About this task.
Pictures are not part of the copy. Write out exactly the lines from the line with "Viewport: 868px width, 429px" through the end of the entries below.

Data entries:
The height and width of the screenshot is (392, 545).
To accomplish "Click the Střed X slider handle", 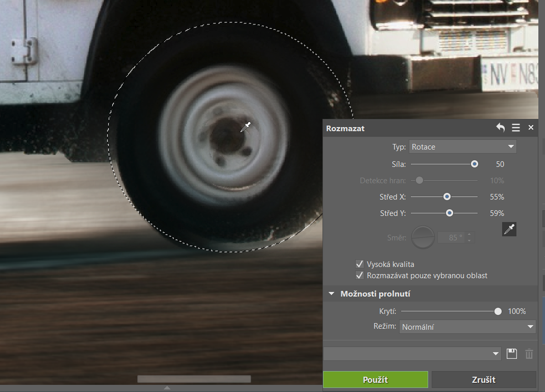I will point(447,197).
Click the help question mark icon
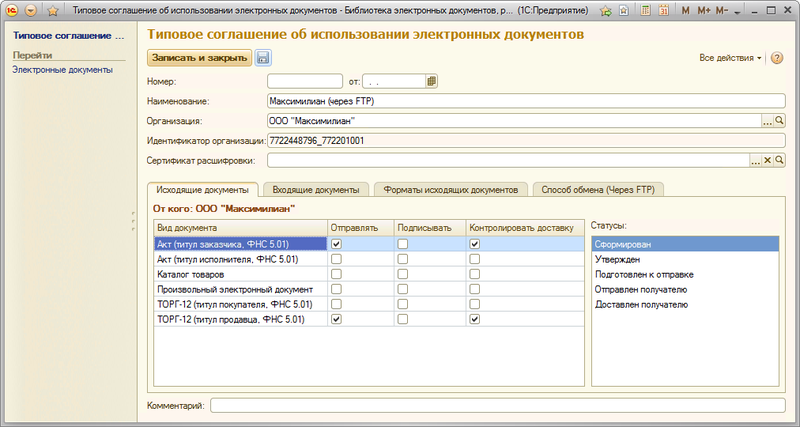The image size is (800, 427). [x=775, y=58]
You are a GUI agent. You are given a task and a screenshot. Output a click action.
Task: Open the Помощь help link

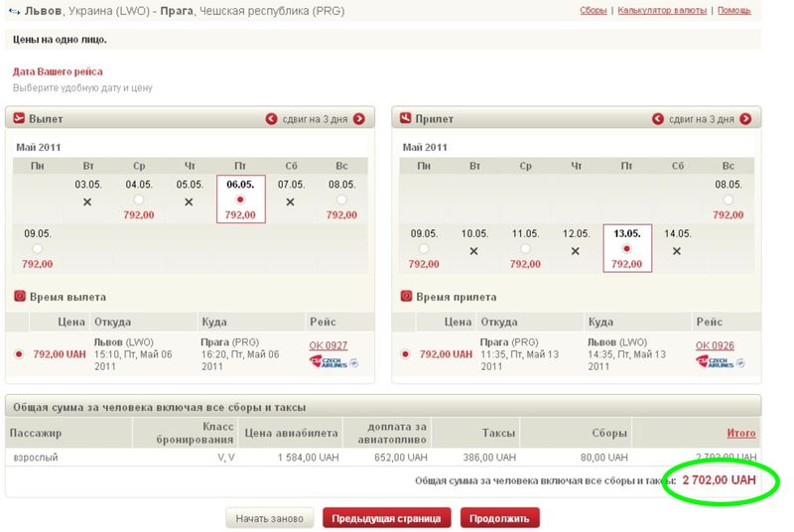[x=733, y=10]
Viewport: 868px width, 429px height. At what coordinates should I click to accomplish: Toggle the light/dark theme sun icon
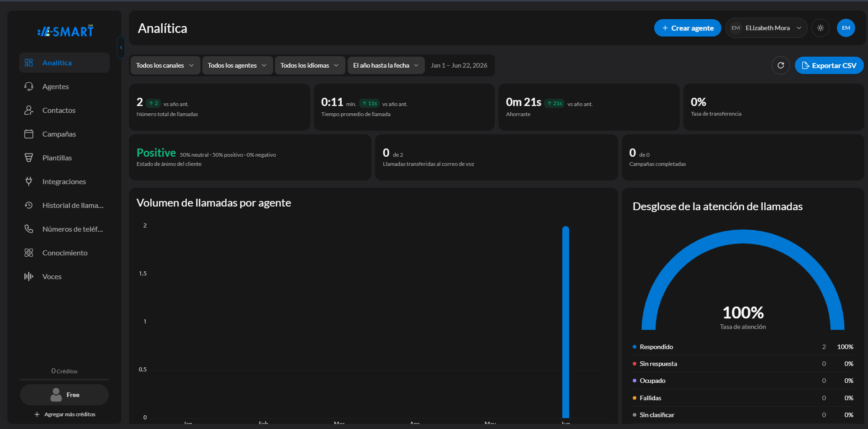[x=820, y=28]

Response to the task.
Viewport: 868px width, 429px height. At what coordinates should I click to accomplish: Toggle the light/dark theme sun icon
[x=820, y=28]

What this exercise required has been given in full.